WORK REQUIRED =>
Write only the number of lines in the entries that hold the string "Expand".

== MATERIALS PROVIDED ==

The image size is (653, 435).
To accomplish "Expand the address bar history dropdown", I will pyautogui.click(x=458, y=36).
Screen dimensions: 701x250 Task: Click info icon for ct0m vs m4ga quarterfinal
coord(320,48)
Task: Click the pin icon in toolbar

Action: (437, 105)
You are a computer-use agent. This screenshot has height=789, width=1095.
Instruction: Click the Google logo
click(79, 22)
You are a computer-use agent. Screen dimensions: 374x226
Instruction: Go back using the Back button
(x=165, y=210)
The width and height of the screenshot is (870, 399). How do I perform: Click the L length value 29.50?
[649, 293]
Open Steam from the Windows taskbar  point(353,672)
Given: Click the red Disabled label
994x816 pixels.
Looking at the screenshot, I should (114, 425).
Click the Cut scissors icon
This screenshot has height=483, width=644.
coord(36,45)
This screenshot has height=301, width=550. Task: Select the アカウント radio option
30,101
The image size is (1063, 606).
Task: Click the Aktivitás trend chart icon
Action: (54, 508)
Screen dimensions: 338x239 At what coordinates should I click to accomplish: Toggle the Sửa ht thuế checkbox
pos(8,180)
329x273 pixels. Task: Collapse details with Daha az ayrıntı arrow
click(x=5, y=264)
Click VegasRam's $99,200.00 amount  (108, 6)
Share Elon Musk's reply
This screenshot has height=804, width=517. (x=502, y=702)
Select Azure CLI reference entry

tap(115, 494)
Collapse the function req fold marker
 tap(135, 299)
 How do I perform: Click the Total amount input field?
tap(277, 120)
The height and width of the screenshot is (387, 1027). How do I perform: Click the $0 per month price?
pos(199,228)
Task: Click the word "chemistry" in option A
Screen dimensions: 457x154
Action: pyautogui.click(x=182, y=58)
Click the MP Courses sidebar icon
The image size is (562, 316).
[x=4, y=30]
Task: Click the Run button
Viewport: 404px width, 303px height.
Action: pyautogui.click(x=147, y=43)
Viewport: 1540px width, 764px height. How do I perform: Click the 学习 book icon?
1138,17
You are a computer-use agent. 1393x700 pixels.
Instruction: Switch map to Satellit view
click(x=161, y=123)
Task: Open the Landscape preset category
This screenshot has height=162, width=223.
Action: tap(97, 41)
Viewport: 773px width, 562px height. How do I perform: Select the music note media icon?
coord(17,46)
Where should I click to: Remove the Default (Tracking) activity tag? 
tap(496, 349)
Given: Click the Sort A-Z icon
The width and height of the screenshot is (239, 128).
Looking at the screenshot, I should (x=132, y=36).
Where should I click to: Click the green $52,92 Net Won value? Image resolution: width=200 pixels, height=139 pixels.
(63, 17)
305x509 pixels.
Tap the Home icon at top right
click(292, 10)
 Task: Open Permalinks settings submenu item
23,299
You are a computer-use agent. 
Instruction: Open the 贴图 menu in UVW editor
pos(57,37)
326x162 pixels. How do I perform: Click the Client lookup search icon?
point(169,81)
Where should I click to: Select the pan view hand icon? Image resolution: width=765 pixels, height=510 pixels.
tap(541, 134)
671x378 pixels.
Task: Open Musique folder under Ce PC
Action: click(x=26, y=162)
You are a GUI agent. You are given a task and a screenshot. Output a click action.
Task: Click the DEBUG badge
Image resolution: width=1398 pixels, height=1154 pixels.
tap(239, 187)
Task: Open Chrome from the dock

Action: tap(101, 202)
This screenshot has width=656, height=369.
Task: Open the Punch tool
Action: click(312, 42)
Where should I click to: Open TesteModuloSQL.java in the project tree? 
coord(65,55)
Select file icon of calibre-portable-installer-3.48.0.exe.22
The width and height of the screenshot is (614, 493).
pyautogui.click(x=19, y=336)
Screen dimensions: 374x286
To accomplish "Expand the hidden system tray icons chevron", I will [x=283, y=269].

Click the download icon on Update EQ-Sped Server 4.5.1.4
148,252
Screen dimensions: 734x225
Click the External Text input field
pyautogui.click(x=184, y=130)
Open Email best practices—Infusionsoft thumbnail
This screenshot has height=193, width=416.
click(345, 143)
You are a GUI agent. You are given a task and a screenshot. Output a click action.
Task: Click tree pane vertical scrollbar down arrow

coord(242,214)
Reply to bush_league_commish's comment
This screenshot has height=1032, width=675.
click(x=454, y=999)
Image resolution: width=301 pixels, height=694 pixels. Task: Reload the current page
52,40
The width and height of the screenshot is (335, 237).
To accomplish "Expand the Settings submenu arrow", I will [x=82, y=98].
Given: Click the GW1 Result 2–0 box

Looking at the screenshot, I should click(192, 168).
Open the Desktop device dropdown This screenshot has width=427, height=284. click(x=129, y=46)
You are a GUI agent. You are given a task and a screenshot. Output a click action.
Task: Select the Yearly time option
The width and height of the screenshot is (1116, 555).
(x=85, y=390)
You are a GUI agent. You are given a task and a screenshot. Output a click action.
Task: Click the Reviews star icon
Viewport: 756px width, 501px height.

===

EXPECTED ANSWER =>
3